··· Listing ···

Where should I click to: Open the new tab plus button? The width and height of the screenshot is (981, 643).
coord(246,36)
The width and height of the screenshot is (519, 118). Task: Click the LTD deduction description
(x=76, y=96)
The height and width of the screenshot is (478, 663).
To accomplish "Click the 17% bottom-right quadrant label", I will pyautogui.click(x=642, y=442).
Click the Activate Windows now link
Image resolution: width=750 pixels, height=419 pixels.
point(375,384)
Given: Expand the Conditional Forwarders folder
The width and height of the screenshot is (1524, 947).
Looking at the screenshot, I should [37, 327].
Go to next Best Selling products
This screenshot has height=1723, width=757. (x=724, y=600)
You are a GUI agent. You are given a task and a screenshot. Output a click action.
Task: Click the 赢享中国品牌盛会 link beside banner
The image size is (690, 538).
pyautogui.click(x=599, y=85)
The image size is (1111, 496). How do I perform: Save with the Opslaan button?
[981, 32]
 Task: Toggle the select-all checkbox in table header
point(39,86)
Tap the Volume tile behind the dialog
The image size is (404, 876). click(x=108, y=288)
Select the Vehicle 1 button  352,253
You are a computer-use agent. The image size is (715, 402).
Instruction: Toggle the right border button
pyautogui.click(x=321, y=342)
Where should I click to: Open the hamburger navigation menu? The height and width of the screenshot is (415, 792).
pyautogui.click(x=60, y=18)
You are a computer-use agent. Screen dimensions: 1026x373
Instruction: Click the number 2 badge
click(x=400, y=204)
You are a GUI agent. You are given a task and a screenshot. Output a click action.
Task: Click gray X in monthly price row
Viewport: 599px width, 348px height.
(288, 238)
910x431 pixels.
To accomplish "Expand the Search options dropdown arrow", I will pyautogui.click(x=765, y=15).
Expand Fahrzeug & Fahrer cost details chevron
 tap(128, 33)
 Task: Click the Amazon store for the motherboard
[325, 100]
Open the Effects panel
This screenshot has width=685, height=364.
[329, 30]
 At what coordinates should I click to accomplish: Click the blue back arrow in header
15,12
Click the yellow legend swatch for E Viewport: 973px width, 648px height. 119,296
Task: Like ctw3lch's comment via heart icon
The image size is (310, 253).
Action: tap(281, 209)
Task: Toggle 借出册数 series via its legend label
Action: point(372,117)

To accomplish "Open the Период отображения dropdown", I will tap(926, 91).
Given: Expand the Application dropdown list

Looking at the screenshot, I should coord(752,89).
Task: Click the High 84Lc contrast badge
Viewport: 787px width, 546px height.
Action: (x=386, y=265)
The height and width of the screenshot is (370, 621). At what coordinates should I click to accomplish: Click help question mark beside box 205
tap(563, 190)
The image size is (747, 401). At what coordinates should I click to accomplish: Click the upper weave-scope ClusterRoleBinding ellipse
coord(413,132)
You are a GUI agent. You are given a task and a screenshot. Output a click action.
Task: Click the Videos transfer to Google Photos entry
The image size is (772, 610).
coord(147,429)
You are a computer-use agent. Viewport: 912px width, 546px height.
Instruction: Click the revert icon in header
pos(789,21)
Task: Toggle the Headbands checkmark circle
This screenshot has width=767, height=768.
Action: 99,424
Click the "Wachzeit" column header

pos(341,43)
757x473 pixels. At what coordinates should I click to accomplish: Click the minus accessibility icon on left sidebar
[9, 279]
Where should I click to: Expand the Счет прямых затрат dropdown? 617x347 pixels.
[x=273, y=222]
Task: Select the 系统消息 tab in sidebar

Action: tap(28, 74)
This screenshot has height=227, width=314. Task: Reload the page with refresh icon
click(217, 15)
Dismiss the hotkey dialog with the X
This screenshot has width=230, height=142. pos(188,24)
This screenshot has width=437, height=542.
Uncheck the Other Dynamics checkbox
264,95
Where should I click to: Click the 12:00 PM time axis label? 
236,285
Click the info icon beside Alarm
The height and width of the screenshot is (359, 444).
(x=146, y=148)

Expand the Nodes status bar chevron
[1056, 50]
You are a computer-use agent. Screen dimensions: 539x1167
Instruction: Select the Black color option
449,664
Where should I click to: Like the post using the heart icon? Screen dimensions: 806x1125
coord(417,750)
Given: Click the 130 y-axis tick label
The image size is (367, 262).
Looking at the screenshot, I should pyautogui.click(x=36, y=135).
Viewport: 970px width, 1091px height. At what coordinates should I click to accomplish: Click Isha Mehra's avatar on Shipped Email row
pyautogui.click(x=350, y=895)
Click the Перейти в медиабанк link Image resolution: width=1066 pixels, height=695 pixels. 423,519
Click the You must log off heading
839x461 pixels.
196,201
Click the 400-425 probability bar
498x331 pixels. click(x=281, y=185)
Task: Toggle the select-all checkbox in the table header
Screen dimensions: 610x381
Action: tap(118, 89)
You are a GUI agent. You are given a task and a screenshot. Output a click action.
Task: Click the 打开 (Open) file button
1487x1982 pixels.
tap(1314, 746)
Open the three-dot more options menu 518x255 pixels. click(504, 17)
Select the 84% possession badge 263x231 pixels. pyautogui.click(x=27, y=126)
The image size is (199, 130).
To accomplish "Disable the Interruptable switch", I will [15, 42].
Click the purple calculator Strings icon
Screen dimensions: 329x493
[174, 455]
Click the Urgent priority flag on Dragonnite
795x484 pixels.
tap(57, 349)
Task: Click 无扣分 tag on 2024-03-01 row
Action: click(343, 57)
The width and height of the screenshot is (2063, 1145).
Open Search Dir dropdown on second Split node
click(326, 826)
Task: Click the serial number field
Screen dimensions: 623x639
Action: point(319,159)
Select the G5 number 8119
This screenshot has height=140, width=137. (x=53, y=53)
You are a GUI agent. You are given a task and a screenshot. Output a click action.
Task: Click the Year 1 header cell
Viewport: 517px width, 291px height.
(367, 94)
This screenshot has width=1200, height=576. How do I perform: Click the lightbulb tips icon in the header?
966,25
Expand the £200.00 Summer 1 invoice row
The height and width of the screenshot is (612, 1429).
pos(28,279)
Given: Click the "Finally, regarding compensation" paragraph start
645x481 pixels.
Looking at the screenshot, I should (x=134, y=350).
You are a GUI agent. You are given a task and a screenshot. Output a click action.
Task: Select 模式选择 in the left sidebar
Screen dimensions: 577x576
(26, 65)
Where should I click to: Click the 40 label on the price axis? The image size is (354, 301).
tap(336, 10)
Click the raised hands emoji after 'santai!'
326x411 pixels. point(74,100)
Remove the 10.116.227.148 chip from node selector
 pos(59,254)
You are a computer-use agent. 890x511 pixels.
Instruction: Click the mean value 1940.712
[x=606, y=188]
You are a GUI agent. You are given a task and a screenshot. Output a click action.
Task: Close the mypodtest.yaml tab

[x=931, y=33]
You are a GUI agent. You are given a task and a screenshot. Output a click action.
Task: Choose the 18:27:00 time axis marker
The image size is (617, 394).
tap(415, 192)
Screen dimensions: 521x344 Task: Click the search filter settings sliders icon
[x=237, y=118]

···

## Problem to solve
Put every line of the rows, from the first one through the line containing "Looking at the screenshot, I should [37, 327].", into a Markdown table with the columns No. and Line. Number each line and leave out any blank ones.

## Reply
| No. | Line |
|---|---|
| 1 | Where should I click to: Open the new tab plus button? The width and height of the screenshot is (981, 643). |
| 2 | coord(246,36) |
| 3 | The width and height of the screenshot is (519, 118). Task: Click the LTD deduction description |
| 4 | (x=76, y=96) |
| 5 | The height and width of the screenshot is (478, 663). |
| 6 | To accomplish "Click the 17% bottom-right quadrant label", I will pyautogui.click(x=642, y=442). |
| 7 | Click the Activate Windows now link |
| 8 | Image resolution: width=750 pixels, height=419 pixels. |
| 9 | point(375,384) |
| 10 | Given: Expand the Conditional Forwarders folder |
| 11 | The width and height of the screenshot is (1524, 947). |
| 12 | Looking at the screenshot, I should [37, 327]. |